Small and medium-sized business have become top targets for ransomware attacks as a result of poor security, a willingness to quickly give in to ransom demands and ransomware-as-a-service business model, according to a Bitdefender survey.
Over 4,000 ransomware attacks have been detected per day since January 1, 2106 on Windows, Android, Linux and Mac OS, 300 percent growth from 2015, the US Department of Justice announced. In spite of poor network security, SMBs still store sensitive business data such as customer and product information and financial records, becoming a gold mine for hackers.
Businesses make a strong case for high extortion fees, but the ransom paid by South Korean web hosting provider Nayana is the highest ever made public.
Nayana has just experienced the largest known extortion case in ransomware history by paying a final fee of $1 million in bitcoin. The initial requested amount was the equivalent of $4.4 million but, after negotiating for 8 days, the amount was reduced and paid in three installments.

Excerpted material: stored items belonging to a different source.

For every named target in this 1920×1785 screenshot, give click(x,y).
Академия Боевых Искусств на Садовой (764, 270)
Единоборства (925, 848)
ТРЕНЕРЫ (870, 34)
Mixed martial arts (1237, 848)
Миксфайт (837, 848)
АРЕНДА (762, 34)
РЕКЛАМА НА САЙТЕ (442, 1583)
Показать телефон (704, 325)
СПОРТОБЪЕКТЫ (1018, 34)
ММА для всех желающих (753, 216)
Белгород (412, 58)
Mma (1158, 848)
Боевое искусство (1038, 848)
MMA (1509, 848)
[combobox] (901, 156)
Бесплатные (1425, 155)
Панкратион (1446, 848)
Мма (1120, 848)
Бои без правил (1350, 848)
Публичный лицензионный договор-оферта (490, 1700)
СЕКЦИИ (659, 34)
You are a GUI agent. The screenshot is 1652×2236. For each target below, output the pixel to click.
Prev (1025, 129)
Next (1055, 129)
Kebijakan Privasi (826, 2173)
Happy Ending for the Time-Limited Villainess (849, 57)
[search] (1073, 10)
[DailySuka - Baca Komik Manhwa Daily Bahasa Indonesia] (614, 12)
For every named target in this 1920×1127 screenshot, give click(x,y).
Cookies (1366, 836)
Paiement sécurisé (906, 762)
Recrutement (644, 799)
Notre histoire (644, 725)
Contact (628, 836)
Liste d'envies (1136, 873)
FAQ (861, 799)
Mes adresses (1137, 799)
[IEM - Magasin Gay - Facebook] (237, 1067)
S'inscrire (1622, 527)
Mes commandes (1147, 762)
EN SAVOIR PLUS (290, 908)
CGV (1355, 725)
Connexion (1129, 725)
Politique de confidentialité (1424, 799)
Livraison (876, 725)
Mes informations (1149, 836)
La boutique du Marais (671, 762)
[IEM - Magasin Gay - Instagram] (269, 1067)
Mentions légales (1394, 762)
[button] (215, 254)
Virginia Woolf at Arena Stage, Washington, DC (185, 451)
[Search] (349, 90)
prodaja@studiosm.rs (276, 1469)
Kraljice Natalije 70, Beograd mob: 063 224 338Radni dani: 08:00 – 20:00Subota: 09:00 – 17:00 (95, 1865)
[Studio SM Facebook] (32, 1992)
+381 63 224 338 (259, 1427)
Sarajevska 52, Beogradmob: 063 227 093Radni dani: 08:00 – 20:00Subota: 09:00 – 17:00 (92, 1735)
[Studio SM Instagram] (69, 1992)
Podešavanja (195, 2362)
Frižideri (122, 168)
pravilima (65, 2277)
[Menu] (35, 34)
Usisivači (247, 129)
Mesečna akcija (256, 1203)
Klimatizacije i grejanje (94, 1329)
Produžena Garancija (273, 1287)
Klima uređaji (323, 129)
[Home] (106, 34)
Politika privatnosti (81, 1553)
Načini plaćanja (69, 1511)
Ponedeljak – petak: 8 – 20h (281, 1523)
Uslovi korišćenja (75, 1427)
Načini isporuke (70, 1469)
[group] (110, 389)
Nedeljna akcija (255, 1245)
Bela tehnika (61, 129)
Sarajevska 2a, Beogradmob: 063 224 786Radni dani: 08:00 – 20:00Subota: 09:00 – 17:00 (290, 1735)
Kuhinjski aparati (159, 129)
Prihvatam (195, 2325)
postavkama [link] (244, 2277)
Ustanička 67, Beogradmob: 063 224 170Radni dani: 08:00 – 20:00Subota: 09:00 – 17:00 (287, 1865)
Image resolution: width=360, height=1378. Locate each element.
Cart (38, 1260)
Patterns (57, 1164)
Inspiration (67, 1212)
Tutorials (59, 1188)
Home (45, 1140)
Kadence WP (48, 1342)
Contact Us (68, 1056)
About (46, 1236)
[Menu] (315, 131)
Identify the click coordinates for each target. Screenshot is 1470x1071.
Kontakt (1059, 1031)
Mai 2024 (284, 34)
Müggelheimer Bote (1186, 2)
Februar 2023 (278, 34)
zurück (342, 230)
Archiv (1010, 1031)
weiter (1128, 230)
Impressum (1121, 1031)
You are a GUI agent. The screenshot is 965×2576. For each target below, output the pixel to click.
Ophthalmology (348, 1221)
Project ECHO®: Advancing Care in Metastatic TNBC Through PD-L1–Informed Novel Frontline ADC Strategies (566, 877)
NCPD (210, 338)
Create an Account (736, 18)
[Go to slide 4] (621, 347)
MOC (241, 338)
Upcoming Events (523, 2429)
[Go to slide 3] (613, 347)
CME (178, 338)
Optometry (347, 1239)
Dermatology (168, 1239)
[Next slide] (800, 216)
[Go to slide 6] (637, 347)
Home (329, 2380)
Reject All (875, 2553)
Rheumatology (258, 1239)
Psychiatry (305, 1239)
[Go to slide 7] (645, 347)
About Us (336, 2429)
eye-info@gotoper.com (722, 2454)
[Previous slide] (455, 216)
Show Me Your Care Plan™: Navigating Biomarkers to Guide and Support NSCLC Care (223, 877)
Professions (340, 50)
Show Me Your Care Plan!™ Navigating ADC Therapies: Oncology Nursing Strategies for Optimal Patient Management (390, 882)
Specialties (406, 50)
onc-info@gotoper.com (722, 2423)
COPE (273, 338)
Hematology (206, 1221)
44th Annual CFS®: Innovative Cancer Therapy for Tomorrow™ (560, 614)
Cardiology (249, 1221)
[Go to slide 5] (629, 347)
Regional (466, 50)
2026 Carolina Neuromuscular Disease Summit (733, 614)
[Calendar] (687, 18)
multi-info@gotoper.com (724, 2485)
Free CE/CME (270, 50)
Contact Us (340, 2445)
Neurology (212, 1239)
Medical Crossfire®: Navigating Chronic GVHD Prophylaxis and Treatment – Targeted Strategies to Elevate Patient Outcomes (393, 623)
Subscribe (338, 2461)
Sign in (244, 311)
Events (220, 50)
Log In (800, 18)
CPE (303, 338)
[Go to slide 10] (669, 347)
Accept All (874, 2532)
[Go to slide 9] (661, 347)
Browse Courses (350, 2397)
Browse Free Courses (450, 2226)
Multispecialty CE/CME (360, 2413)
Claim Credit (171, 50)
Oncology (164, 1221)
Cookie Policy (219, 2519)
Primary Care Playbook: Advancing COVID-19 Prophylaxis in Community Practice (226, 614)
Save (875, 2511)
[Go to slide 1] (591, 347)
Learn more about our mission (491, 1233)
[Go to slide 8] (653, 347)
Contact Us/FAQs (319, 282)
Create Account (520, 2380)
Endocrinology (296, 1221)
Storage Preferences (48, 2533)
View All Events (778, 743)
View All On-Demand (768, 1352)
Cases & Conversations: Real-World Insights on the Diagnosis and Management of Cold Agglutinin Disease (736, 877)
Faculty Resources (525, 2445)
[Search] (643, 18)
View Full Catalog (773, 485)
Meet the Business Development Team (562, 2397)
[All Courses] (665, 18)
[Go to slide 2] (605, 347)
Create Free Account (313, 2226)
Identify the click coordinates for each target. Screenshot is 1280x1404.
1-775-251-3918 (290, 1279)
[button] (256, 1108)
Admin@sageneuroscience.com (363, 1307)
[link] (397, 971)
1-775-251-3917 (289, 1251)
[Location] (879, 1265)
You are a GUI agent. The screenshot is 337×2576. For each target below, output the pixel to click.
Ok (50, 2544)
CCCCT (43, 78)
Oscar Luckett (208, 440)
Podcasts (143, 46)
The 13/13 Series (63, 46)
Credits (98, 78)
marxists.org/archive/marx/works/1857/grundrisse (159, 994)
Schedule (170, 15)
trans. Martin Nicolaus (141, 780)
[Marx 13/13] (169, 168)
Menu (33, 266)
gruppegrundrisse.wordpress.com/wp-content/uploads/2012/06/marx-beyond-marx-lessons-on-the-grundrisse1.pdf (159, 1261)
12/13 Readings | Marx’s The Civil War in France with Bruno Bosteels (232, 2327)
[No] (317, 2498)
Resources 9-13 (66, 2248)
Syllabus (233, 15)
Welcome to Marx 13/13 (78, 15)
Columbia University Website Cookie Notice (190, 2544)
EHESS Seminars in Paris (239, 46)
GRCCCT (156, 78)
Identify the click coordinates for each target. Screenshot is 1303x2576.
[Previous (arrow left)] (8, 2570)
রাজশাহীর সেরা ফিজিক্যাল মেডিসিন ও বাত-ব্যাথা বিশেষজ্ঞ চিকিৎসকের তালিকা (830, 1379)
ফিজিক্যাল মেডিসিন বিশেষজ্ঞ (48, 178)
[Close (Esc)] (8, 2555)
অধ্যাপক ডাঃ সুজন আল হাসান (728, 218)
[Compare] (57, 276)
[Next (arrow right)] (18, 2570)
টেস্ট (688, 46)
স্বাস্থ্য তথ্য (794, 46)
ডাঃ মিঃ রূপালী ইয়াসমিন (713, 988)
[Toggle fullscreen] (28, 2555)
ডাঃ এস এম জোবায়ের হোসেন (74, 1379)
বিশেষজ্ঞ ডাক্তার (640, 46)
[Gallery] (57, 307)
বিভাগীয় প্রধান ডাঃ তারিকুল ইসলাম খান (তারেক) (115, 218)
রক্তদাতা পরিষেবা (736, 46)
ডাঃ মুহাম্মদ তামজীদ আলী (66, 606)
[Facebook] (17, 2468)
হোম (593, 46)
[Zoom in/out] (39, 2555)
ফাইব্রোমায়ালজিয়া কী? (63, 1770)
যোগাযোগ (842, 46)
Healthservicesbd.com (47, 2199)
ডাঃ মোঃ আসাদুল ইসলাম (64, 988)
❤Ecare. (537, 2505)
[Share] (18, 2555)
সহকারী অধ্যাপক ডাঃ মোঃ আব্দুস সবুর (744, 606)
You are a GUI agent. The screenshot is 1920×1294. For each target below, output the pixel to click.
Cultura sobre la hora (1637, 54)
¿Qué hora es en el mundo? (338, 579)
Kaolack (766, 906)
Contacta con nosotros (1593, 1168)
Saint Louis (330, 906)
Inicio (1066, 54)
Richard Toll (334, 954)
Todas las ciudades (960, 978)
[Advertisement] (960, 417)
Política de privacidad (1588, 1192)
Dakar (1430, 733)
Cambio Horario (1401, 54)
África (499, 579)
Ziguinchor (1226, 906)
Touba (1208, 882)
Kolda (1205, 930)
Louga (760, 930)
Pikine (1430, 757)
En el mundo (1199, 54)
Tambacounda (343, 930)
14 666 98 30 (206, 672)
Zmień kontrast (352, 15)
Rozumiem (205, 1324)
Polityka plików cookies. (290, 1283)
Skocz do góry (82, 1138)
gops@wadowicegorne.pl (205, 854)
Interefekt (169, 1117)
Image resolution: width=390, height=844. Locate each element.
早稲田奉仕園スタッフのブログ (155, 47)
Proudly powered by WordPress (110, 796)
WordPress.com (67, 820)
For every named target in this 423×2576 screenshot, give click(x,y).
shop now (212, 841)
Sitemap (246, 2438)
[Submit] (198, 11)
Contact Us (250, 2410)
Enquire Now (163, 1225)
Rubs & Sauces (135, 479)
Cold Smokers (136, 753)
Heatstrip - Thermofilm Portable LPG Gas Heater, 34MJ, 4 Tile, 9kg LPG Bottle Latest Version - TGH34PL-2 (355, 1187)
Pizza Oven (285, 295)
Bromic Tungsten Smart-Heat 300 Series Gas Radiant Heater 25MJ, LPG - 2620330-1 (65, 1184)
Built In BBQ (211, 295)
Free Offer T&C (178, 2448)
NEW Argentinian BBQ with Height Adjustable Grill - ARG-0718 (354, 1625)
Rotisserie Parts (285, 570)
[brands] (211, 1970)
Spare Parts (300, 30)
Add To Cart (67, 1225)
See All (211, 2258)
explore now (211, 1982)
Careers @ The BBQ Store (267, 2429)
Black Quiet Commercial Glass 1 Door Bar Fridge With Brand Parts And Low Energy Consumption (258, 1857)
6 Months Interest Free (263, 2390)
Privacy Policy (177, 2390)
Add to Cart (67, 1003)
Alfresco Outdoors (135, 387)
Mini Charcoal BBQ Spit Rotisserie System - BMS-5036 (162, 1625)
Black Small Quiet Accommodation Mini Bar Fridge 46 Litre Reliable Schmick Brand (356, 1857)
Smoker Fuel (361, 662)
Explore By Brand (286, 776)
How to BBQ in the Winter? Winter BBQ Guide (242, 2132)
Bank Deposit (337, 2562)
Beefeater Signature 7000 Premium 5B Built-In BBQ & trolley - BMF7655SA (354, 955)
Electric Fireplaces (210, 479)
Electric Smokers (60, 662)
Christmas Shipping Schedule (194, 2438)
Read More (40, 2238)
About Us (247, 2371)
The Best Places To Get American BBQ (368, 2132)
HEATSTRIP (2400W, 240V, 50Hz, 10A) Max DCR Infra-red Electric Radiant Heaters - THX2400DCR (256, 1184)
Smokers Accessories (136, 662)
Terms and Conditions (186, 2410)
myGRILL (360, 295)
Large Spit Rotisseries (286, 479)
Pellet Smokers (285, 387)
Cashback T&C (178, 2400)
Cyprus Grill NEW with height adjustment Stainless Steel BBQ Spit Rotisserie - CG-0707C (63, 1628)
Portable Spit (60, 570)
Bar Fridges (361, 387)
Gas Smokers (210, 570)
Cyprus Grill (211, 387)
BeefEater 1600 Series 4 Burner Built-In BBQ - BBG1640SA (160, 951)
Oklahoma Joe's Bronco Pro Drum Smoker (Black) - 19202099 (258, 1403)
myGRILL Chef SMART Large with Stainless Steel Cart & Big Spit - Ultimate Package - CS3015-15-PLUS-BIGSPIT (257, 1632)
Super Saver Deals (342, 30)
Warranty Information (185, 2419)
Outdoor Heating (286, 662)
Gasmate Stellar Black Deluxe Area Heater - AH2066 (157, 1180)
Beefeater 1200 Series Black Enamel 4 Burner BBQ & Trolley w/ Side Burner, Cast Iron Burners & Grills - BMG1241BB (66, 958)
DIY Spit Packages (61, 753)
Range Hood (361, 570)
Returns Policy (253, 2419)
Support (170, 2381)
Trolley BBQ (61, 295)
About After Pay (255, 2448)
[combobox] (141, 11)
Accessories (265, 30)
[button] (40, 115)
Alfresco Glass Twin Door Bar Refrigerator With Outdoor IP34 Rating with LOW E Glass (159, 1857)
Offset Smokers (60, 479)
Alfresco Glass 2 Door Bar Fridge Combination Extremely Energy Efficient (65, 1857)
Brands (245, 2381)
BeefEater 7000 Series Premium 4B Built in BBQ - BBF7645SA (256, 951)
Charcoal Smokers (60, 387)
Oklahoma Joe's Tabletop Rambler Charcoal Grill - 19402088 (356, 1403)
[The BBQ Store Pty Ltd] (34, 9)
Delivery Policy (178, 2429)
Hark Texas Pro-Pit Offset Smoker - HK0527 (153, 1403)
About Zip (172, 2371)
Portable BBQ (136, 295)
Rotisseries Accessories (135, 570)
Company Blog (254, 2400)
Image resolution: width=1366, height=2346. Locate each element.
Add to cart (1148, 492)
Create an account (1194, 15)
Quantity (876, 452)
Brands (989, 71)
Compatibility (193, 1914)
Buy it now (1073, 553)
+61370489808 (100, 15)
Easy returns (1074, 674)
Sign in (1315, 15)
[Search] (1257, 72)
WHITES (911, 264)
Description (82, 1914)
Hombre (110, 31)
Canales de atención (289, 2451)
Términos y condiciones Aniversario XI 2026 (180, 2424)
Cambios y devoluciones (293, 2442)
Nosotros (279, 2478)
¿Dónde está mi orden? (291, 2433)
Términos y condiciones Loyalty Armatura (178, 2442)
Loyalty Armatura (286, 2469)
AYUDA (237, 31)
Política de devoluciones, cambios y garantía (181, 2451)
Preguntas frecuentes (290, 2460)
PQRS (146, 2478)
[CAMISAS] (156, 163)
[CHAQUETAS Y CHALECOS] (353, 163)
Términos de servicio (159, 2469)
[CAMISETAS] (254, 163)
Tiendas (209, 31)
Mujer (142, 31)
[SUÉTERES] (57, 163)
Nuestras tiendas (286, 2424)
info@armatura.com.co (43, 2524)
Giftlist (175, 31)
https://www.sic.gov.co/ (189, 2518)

The attack affected 153 Linux servers and led to massive customer data loss. Approximately 3,400 clients were affected. Nayana is in the process of regaining access to the database, a transfer that may take four to seven days.
“Building on the massive financial milestones in 2016, ransomware operations will likely dedicate more resources to improving automated targeting in 2017,” forecast Bitdefender security specialists.
The most popular ransomware protection tools among SMBs in the US are anti-malware and endpoint security (80%), network firewalls (72%), email security solutions (71%) and client firewalls (71%).
In the last 12 months, one in five US-based SMBs has dealt with a ransomware attack, Bitdefender found, while 38 percent confirm paying ransom worth roughly $2,423. Even with ransom paid, most victims don’t get the decryption key so they lose access to the stolen data, plus they risk a second attack.
To safeguard their infrastructure and block ransomware attacks, businesses are advised to deploy an end-point security solution, regularly patch and update all web servers and software, use a backup solution and limit user access to mapped network drives, enable content filtering for email servers and train staff to detect cyber risks and social engineering schemes such as spear-phishing emails.